● **INSTRUCTIONS TO FOLLOW**
With the images removed, write out each record exactly as given.

● **DATASET EXTRACT**
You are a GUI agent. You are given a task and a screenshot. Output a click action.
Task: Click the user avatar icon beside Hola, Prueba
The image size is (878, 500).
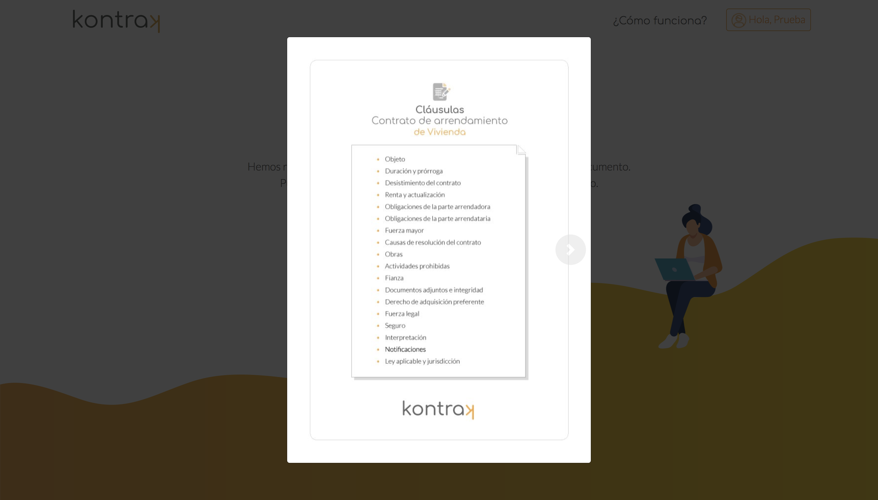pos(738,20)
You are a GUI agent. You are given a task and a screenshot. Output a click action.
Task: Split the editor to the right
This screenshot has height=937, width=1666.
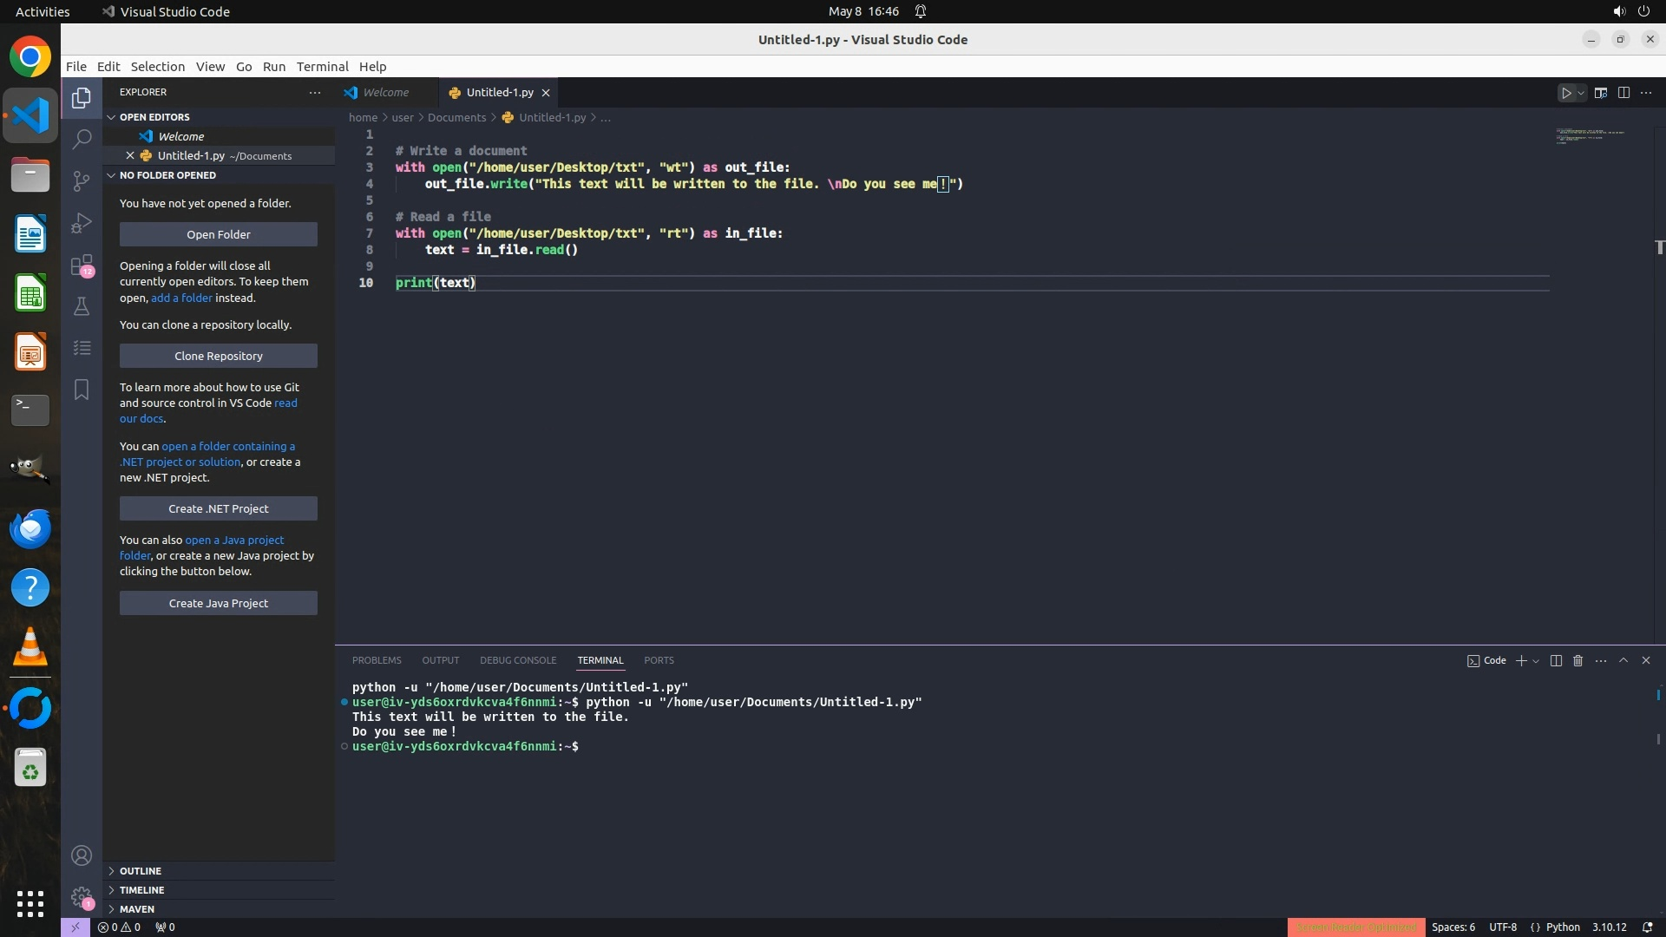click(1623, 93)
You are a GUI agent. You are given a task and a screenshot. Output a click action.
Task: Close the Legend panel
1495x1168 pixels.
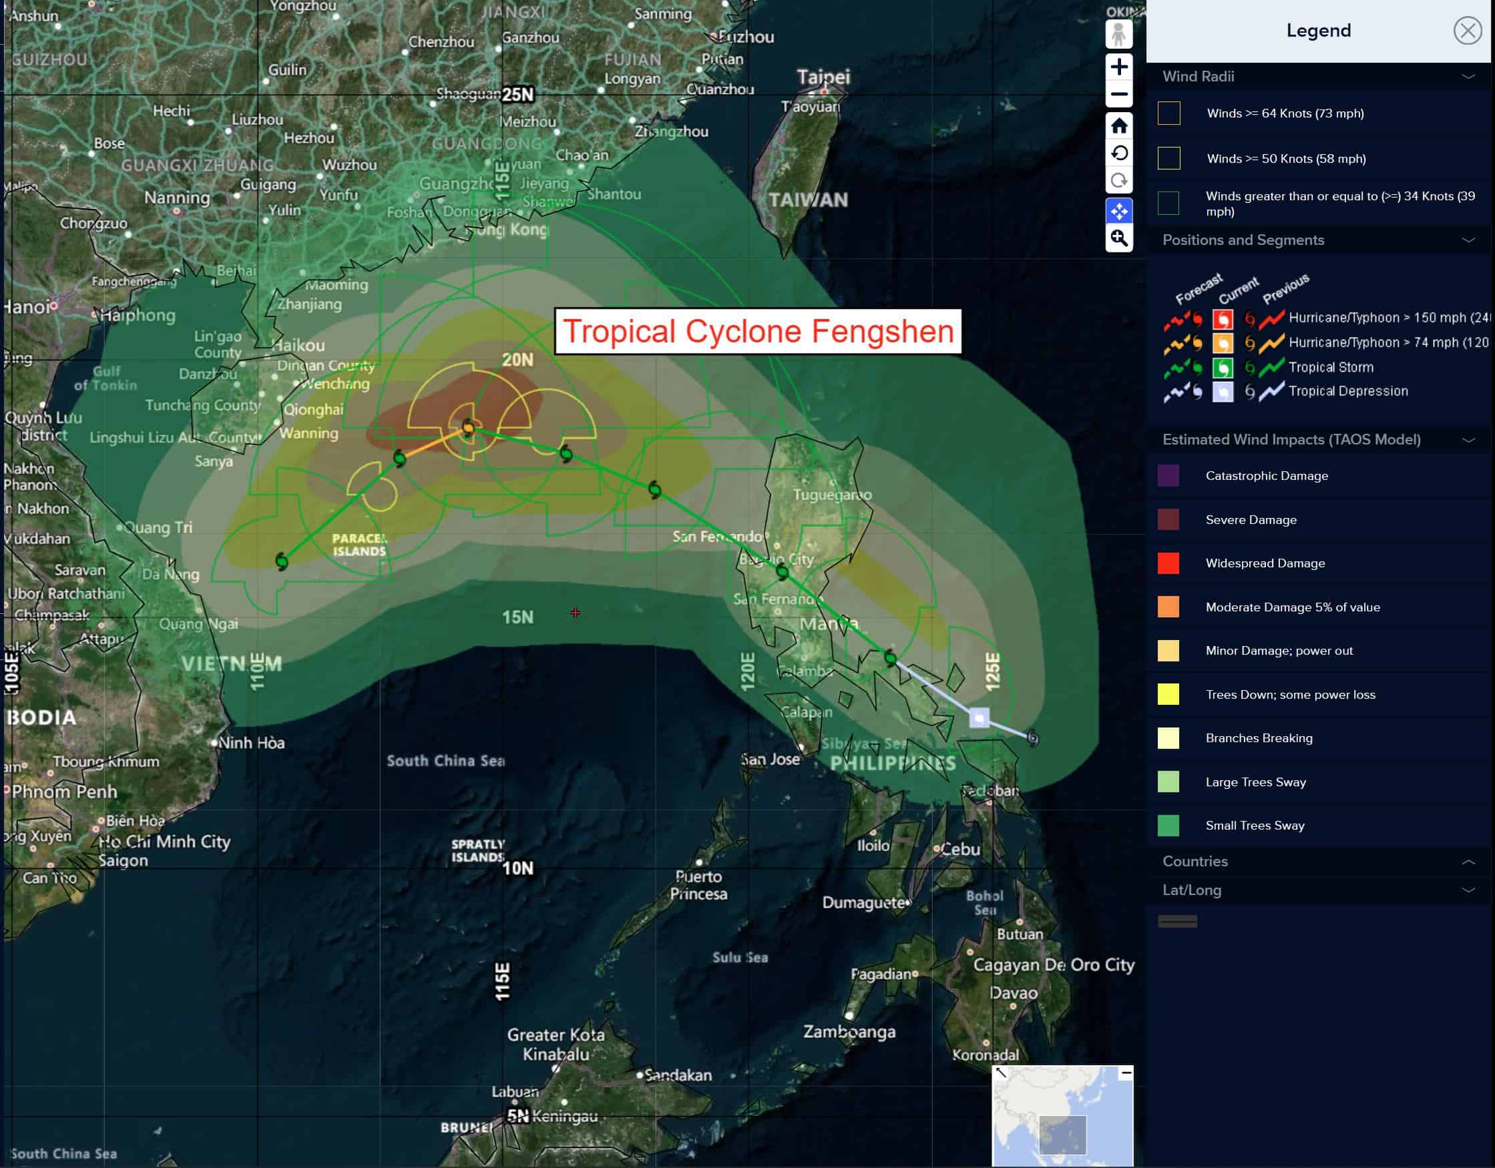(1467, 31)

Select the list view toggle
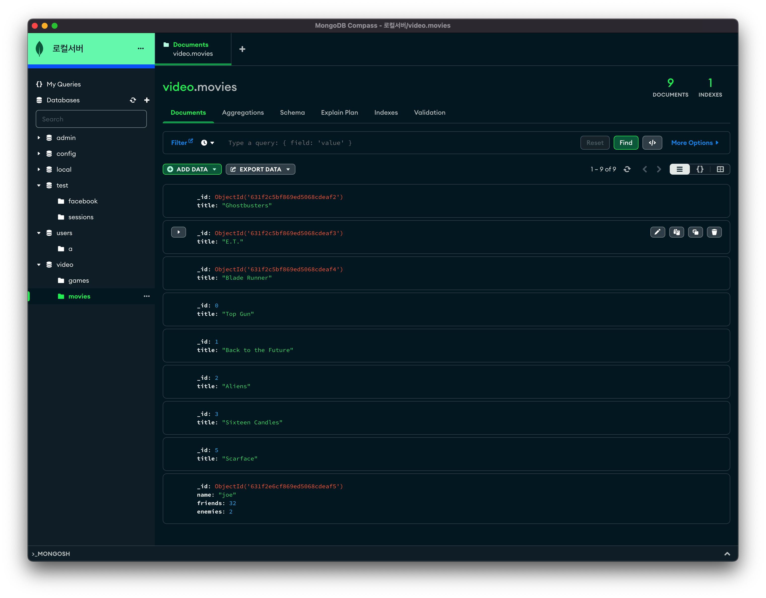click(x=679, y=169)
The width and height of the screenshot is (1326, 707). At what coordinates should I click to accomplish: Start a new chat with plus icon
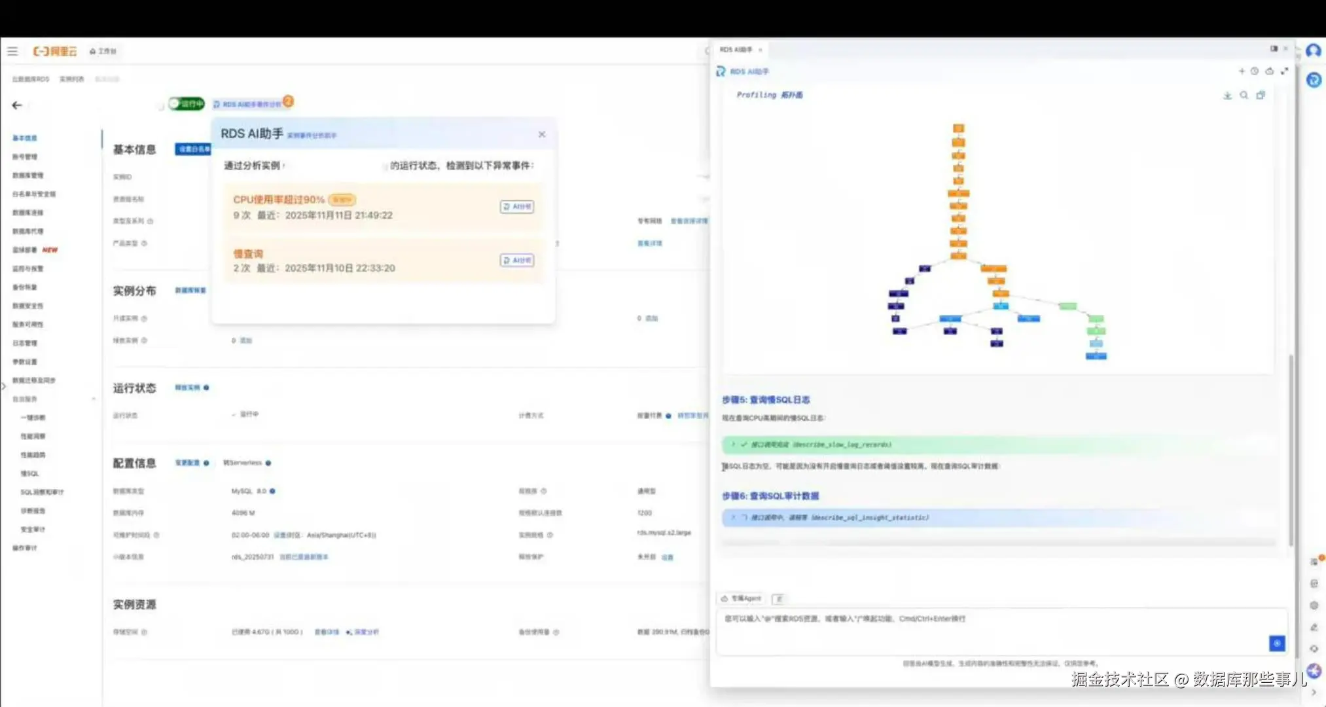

● **SOLUTION TO THE EXERCISE**
You are a GUI agent. You are given a task and a screenshot. Output a click action.
Task: Click the user avatar icon beside Hola, Prueba
The image size is (878, 500).
pos(738,20)
You are a GUI agent. You are given a task and a screenshot. Output a click action.
Task: Split the editor to the right
This screenshot has height=937, width=1666.
click(1623, 93)
You are a GUI agent. You are given a task and a screenshot. Output a click action.
Task: Close the Legend panel
1495x1168 pixels.
(1467, 31)

Select the list view toggle
click(x=679, y=169)
The width and height of the screenshot is (1326, 707). At what coordinates should I click to accomplish: Start a new chat with plus icon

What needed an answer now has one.